## [GOAL OF THE EXERCISE]
The notebook text below, on swapping ages and names with regular expressions, includes several heading lines that begin with # marks. List every one of those headings.

## [TEXT PASSAGE]
At this point we have two regular expressions to capture ages. Since we want to change the text, we wrote a function to take an age string and return a decades string `age_in_decades`. As we originally wrote it in class, `age_in_decades` took a string as an argument, used `age2` to find the numeric age and return a decades string. We then tried to use the `age2.sub()` method passing the function in place of a string. This did not work.

However, after I class I found that the `re` module as a function `sub` that can take a function instead of a string for the replacement. [This stackoverflow discussion](https://stackoverflow.com/questions/18737863/passing-a-function-to-re-sub-in-python) helped me figure this out. I needed to modify the `age_in_decades` function to take a RegEx match object as an argument:

In [None]:
def age_in_decades(m):
    age = int(m.group("age"))
    
    return "[** Age in %ss**]"%(int(age/10)*10,)

age_in_decades(next(age2.finditer("74-year-old")))

#### Call `re.sub` with `age3` and then pass the results of this to `re.sub` with `age2`

In [None]:
tmp = re.sub(age2, age_in_decades, re.sub(age3, age_in_decades, report_txt))

In [None]:
"[** Age in 70s**]" in tmp

### Look at the lines that were changed

In [None]:
tmp_array = tmp.split("\n")
report_txt_array = report_txt.split("\n")
compare = zip(tmp_array, report_txt_array)

for l in compare:
    if l[0] != l[1]:
        print(l[0])
        print(l[1])
        print()
    

## De-identify de-identified names

We wrote a regular expression `name` to identify the de-identified last name pattern.

In [None]:

name = re.compile(r"""\[\*\*Last Name \(NamePattern\d*\) \d*\*\*\]""")

matched_names = [r.group(0) for r in name.finditer(report_txt)]

### Read in csv file containing 2010 census surnames

In [None]:
surnames = pd.read_csv("../Resources/surnames.csv")
surnames.head()

### Write a function to randomly select a name from the DataFrame

In [None]:
import random
def get_lastname2(surnames, seed=None):
    random.seed(seed)
    v = random.random()
    return surnames[surnames["cumulative_probability"] >= v].iloc[0]["name"]


We used a `set` to get the unique name patterns. We used dictionary comprehension to create a mapping between the de-identified name pattern and a randomly selected last name. 

In [None]:
name_mapping = {n:get_lastname2(surnames) for n in set(matched_names)}

In [None]:
name_mapping

In [None]:
tmp2 = report_txt[:]
for key, value in name_mapping.items():
    tmp2 = tmp2.replace(key,value)

In [None]:
'[**Last Name (NamePattern1) **]' in tmp2

In [None]:
tmp2_array = tmp2.split("\n")
report_txt_array = report_txt.split("\n")
compare = zip(tmp2_array, report_txt_array)

for l in compare:
    if l[0] != l[1]:
        print(l[0])
        print("-"*42)
        print(l[1])
        print()

## [EXCERPTED DATA]
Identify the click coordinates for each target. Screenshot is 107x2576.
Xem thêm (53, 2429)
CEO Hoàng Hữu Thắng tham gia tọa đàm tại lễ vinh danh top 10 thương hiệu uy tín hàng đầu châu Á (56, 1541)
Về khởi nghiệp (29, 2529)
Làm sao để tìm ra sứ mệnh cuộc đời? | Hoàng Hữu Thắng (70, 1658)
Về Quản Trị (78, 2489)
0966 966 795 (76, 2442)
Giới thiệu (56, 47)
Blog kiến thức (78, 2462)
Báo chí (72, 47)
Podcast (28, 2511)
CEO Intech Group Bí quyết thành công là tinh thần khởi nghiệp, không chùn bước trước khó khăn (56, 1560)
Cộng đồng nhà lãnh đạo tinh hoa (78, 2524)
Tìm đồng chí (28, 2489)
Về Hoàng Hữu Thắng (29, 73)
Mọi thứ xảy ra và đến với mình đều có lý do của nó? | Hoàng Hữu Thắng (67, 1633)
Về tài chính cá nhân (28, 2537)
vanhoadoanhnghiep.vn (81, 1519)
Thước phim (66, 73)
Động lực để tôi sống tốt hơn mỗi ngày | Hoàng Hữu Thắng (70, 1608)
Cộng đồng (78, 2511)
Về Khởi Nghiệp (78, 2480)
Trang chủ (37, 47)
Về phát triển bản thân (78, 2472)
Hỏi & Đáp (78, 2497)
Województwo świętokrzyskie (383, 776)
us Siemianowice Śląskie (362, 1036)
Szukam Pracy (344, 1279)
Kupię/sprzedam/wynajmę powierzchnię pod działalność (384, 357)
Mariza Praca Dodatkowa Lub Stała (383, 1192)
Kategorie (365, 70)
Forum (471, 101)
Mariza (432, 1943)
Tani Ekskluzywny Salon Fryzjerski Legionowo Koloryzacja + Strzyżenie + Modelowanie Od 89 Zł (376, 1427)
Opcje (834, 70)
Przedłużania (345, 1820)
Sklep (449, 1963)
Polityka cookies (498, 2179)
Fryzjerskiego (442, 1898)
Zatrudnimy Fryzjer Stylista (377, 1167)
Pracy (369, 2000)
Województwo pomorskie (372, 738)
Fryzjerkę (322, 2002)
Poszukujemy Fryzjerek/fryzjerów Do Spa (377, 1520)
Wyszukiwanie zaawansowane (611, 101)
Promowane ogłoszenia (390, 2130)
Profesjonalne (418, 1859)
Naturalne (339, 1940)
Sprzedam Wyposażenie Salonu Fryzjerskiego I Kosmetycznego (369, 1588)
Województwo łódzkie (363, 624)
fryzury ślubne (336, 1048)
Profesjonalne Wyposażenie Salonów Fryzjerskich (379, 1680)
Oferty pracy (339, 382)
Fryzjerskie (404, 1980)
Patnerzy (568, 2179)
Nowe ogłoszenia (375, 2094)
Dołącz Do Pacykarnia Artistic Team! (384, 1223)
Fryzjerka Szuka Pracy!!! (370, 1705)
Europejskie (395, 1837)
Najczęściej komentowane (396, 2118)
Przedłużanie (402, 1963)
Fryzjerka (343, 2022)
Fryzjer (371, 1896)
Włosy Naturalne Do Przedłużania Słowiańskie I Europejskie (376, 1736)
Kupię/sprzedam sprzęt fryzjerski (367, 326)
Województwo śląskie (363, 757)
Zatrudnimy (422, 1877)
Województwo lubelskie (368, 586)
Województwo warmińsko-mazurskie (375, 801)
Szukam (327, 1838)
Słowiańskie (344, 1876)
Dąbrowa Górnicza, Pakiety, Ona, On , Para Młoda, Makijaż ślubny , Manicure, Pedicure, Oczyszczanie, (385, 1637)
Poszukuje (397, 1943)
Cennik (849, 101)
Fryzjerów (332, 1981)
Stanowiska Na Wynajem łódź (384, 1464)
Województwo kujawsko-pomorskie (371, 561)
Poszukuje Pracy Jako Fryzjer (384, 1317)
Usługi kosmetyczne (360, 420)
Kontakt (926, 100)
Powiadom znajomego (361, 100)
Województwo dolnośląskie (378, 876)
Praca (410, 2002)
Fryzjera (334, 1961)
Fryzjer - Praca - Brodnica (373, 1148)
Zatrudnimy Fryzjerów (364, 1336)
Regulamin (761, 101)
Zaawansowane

## [TASK SOLUTION]
- Call `re.sub` with `age3` and then pass the results of this to `re.sub` with `age2`
- Look at the lines that were changed
- De-identify de-identified names
- Read in csv file containing 2010 census surnames
- Write a function to randomly select a name from the DataFrame